(Request): Pick out each line of the records below that contains the string "card". The match is case-sensitive.

(Stored data entries):
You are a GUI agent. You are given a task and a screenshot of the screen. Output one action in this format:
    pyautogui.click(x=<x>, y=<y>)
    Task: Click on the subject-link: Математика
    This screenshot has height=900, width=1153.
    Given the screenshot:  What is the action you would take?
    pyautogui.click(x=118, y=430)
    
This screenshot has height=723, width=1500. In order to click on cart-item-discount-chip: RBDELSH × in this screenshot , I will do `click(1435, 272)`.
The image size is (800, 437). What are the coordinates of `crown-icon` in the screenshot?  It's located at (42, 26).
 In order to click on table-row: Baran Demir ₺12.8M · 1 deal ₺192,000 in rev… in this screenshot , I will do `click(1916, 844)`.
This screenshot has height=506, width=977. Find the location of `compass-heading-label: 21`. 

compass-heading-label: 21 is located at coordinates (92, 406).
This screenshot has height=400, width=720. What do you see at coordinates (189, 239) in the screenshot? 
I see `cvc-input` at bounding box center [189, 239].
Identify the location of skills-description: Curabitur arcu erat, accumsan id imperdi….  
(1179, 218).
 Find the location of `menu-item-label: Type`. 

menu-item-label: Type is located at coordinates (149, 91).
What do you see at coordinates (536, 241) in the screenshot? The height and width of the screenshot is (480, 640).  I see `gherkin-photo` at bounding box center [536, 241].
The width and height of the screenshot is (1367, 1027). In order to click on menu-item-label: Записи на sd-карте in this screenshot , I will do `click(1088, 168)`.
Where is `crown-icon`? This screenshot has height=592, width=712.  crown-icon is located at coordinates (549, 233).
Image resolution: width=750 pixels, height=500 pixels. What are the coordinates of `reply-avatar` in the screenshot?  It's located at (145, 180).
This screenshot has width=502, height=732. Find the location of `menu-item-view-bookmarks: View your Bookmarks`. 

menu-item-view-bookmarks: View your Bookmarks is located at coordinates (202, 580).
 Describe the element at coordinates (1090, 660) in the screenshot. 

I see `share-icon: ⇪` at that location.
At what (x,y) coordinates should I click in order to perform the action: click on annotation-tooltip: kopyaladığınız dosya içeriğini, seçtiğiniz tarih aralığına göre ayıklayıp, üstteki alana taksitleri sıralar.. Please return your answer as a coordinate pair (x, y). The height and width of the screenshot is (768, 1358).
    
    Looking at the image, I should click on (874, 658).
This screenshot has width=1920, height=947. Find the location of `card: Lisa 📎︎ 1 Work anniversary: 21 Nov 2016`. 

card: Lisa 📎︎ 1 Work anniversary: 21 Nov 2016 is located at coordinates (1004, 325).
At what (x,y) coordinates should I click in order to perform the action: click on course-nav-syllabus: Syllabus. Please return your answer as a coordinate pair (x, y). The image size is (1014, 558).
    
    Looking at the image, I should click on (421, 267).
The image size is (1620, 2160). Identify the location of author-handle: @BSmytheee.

(Reply):
This screenshot has width=1920, height=947. Find the location of `card: Lisa 📎︎ 1 Work anniversary: 21 Nov 2016`. 
card: Lisa 📎︎ 1 Work anniversary: 21 Nov 2016 is located at coordinates (1004, 325).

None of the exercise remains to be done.